* Start DATA ENTRIES *

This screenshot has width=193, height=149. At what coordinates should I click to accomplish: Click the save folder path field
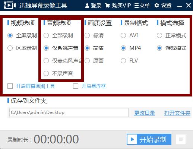pyautogui.click(x=69, y=112)
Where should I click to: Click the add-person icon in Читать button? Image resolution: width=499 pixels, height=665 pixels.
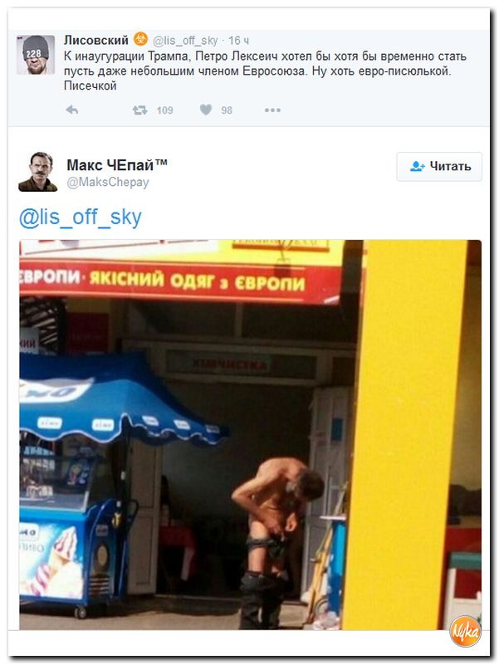[417, 166]
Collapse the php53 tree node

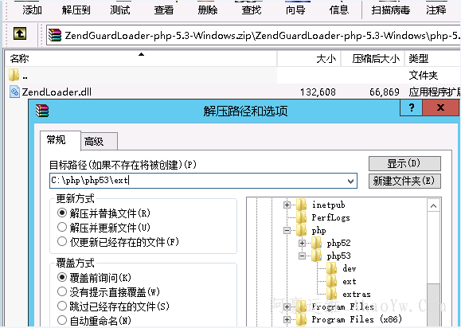(x=302, y=256)
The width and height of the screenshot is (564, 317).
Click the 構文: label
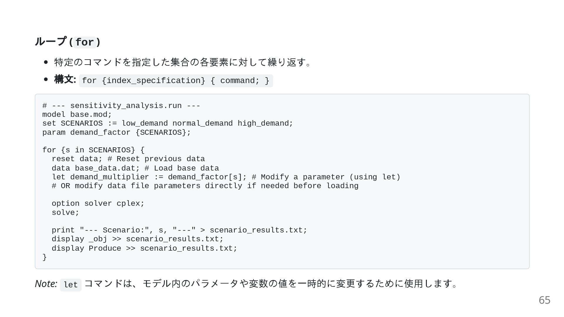tap(65, 80)
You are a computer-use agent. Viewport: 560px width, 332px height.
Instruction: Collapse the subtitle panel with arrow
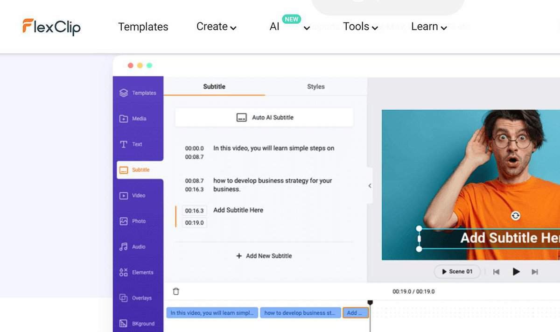point(370,186)
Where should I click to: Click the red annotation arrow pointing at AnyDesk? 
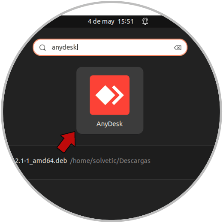pyautogui.click(x=67, y=142)
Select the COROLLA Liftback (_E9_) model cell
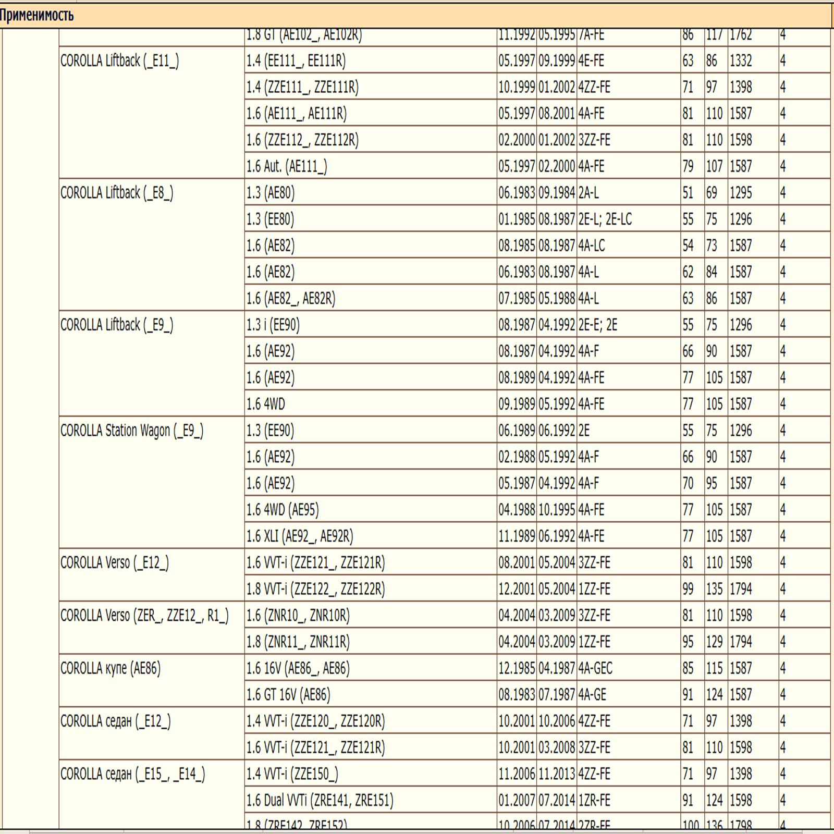This screenshot has height=834, width=834. [117, 325]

* End DATA ENTRIES *

**WHAT THE TASK ASKS**
Rewrite every line of the data above, swapping "Collapse" for "Expand" and changing nothing else. Leave the pictures out of your answer.

**TASK RESPONSE**
This screenshot has width=193, height=149. At what coordinates should I click to accomplish: Click the save folder path field
pyautogui.click(x=69, y=112)
Where should I click to: Click the add-person icon in Читать button? Image resolution: width=499 pixels, height=665 pixels.
[417, 166]
Expand the php53 tree node

(x=302, y=256)
The width and height of the screenshot is (564, 317).
Click the 構文: label
tap(65, 80)
You are a computer-use agent. Viewport: 560px width, 332px height.
Instruction: Expand the subtitle panel with arrow
point(370,186)
Where should I click to: Click the red annotation arrow pointing at AnyDesk? 
pyautogui.click(x=67, y=142)
Select the COROLLA Liftback (_E9_) model cell
This screenshot has height=834, width=834. [117, 325]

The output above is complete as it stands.